= Trecho =

========

Giovanna Braz: O esoterismo de Platão

Por Giovanna Braz*

Na segunda metade do século passado[i] surgiu um novo modelo de interpretação da filosofia platônica que gerou muita polêmica entre os estudiosos da Filosofia Antiga: contrariando o modelo de interpretação tradicional fundado no início do século XIX, o novo método de interpretação resgata e valoriza as doutrinas esotéricas do filósofo ateniense. E é sobre elas que vamos brevemente falar aqui.

Antes de tudo, não custa darmos as razões para o título “sensacionalista”: esotérico se contrapõe ao exotérico, ou seja, aquilo que diz respeito ao que é interno e aquilo que diz respeito ao que é externo. De Aristóteles, por exemplo, só temos a obra esotérica, pois seus escritos exotéricos, em sua maioria diálogos que eram destinados ao grande público, foram todos perdidos. No nosso caso, os diálogos platônicos compõem a filosofia exotérica de Platão, sendo o nosso foco as doutrinas “internas” da Academia, isto é, os ensinamentos que não estavam disponíveis ao público.

========

= Dados fornecidos =
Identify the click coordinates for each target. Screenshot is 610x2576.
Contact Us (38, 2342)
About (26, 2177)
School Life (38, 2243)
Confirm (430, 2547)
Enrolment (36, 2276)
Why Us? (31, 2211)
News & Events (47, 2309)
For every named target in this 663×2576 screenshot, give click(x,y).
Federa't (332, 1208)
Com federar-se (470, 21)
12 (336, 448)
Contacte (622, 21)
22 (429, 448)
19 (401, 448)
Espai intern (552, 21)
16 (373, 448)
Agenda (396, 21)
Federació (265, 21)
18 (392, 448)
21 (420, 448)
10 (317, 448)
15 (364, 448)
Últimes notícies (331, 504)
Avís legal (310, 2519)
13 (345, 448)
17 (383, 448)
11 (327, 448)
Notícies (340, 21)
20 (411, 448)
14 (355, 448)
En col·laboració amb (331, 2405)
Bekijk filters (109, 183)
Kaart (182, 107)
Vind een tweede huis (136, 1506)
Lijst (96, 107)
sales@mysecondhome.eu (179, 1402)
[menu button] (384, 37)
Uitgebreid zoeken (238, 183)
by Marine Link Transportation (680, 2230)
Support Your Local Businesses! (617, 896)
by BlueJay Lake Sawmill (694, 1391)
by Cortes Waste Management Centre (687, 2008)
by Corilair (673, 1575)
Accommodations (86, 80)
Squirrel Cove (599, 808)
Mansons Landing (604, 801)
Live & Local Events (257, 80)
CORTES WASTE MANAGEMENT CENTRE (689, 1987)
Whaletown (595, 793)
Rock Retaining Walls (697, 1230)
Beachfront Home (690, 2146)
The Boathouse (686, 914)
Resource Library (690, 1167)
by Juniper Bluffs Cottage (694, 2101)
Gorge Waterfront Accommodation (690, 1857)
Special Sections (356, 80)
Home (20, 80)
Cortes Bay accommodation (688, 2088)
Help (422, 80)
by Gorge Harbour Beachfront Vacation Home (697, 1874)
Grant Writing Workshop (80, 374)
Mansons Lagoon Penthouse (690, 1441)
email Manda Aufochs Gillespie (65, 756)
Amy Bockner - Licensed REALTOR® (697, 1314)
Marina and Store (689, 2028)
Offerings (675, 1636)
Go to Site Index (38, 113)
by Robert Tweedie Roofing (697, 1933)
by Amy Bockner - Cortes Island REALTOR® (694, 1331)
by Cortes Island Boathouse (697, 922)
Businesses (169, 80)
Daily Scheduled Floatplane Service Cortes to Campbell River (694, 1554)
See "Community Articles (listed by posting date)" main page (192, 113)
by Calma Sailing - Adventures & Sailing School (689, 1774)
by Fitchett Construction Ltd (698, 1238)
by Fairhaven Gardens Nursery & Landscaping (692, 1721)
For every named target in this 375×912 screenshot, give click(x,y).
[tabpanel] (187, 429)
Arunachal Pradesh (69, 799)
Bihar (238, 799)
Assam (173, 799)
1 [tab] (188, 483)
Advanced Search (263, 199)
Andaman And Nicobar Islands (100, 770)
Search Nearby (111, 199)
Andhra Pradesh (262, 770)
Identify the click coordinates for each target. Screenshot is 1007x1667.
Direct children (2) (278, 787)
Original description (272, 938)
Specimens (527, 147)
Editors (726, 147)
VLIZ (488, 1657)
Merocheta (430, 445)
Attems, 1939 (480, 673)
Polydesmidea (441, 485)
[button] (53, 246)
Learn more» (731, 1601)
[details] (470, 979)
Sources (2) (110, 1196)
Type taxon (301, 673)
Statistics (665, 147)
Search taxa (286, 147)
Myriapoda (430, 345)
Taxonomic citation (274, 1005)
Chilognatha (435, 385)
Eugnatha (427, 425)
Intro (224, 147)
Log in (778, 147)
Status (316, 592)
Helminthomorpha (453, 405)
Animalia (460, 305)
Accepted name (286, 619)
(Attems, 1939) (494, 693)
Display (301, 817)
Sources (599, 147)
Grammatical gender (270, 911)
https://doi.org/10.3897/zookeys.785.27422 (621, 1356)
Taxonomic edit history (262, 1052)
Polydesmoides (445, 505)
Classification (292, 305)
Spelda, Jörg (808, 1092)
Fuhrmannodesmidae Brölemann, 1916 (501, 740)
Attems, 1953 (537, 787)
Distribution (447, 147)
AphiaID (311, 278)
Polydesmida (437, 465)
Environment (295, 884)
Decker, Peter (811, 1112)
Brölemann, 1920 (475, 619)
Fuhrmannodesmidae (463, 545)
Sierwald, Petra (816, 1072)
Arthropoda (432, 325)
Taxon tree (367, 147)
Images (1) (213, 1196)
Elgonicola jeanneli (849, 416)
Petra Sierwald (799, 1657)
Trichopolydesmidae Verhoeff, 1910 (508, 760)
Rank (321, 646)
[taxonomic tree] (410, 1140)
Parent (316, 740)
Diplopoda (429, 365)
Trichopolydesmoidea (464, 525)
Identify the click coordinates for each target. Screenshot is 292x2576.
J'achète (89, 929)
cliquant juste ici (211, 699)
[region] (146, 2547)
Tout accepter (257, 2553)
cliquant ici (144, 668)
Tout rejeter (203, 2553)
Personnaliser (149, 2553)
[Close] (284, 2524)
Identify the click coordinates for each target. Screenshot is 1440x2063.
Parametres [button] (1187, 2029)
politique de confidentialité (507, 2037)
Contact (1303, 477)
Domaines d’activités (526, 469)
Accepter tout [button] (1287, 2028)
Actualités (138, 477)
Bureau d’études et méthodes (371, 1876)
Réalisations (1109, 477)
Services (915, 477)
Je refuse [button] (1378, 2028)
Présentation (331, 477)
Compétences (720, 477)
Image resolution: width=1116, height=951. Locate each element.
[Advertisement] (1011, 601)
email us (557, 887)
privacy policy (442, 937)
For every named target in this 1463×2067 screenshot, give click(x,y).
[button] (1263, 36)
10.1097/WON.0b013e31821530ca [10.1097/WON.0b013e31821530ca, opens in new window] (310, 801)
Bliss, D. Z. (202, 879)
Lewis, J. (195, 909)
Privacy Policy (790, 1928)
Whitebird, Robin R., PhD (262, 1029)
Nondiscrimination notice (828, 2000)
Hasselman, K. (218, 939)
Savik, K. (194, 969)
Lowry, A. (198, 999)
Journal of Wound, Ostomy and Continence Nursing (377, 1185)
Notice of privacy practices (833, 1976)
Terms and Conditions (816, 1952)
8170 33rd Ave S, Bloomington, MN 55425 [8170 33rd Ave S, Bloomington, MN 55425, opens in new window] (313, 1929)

========

= Tarefas =
• a. Responda às perguntas abaixo com base no texto sobre o esoterismo de Platão.
(i) Em que período surgiu o novo modelo de interpretação da filosofia platônica?
(ii) Quando foi fundado o modelo de interpretação tradicional?
(iii) Por que de Aristóteles só temos a obra esotérica?
• b. Escreva a continuação do texto sobre o esoterismo de Platão a partir da última frase apresentada.

= Respostas =
• a.
(i) Na segunda metade do século passado.
(ii) No início do século XIX.
(iii) Porque seus escritos exotéricos, em sua maioria diálogos destinados ao grande público, foram todos perdidos.

• b.
Chamo aqui de doutrinas esotéricas o equivalente ao que Aristóteles, no quarto livro de sua Física, chamou de agrapha dogmata, isto é, doutrinas não-escritas. A expressão designa o conjunto de ensinamentos que Platão teria reservado a lições orais no interior da Academia e que não foram registradas em seus escritos[ii]. Obviamente, só temos conhecimento destas doutrinas através de uma tradição indireta, composta principalmente por discípulos diretos de Platão, como Aristóteles, Espeusipo e Xenócrates. Fazem parte também da tradição doxográfica Teofrasto, Aristóxeno, Alexandre de Afrodísia, Simplício e Sexto Empírico. A maior fonte de informações sobre as doutrinas não-escritas é, sem dúvidas, Aristóteles, e apesar das informações sobre estas doutrinas estarem espalhadas por toda sua obra, o maior número delas encontra-se no primeiro livro da Metafísica[iii].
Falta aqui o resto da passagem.